» **THE TASK**: Once the line with "You are a GUI" is reached, output it and every line after it, exactly, through the end of the records below. Pictures are skipped.

Top of SOURCE DATA

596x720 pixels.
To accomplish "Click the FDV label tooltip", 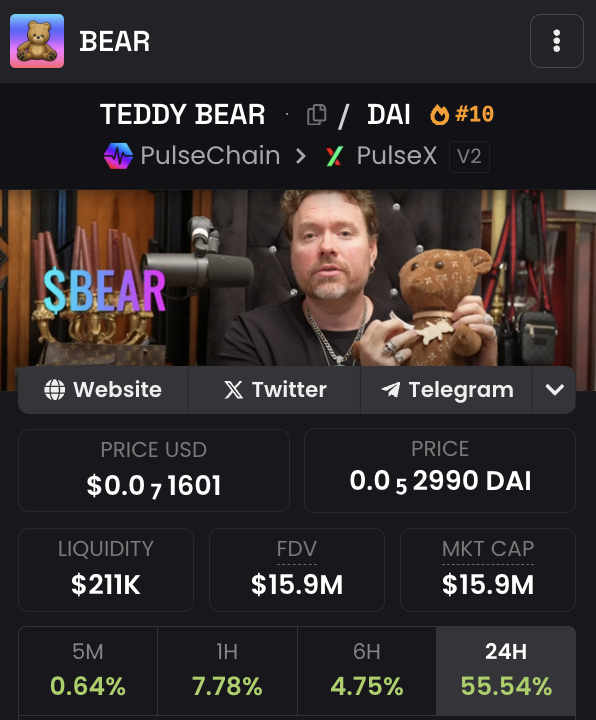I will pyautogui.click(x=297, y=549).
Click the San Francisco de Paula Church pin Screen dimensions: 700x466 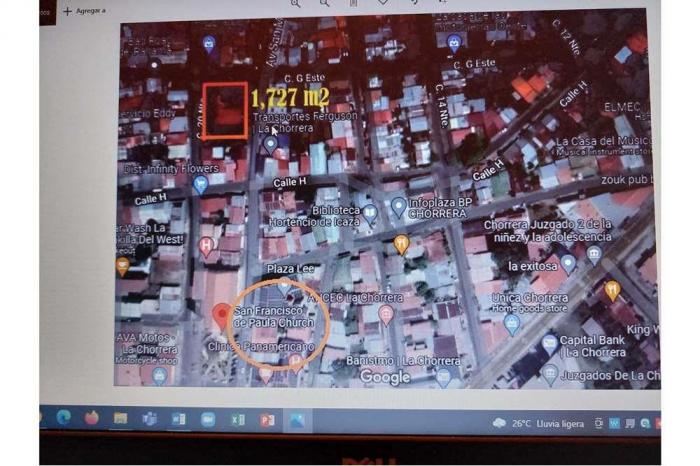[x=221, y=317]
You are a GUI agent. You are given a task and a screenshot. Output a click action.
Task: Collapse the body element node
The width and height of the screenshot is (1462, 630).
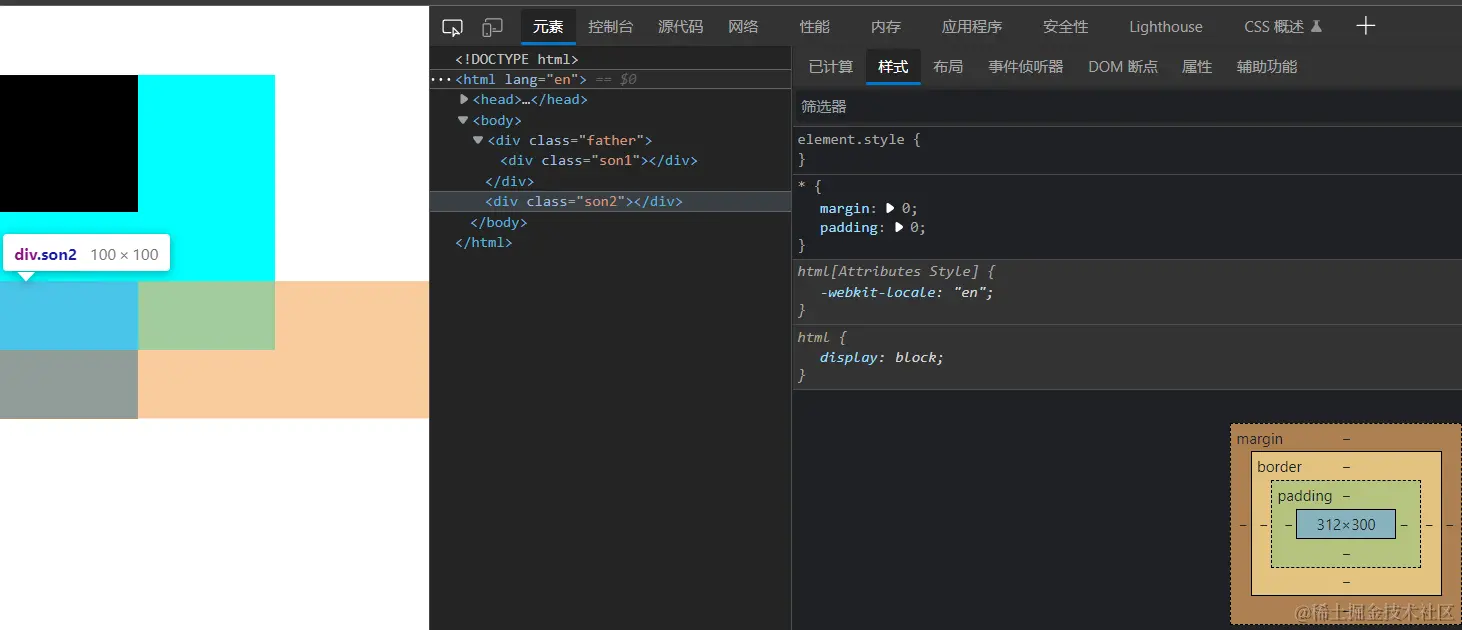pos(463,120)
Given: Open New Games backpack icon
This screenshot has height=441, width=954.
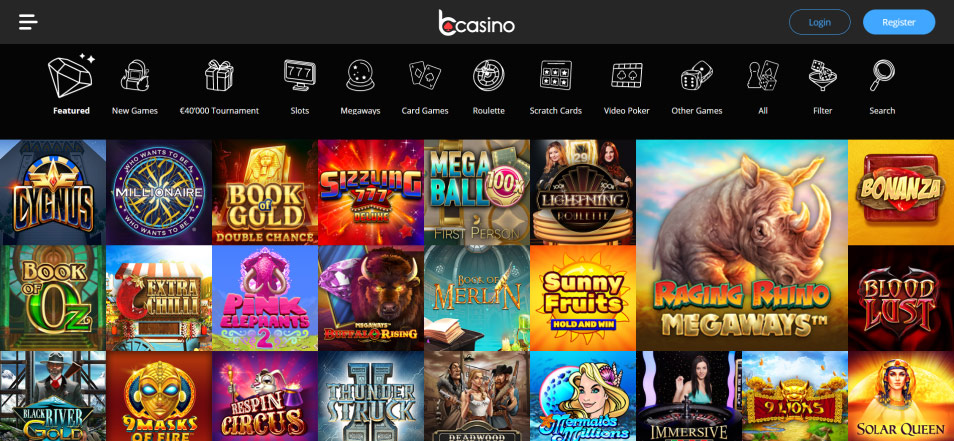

Bottom of SOURCE DATA

» **TASK ANSWER**:
You are a GUI agent. You are given a task and a screenshot. Output a click action.
Task: Collapse the body element node
The width and height of the screenshot is (1462, 630).
pos(463,120)
Given: Open New Games backpack icon
This screenshot has height=441, width=954.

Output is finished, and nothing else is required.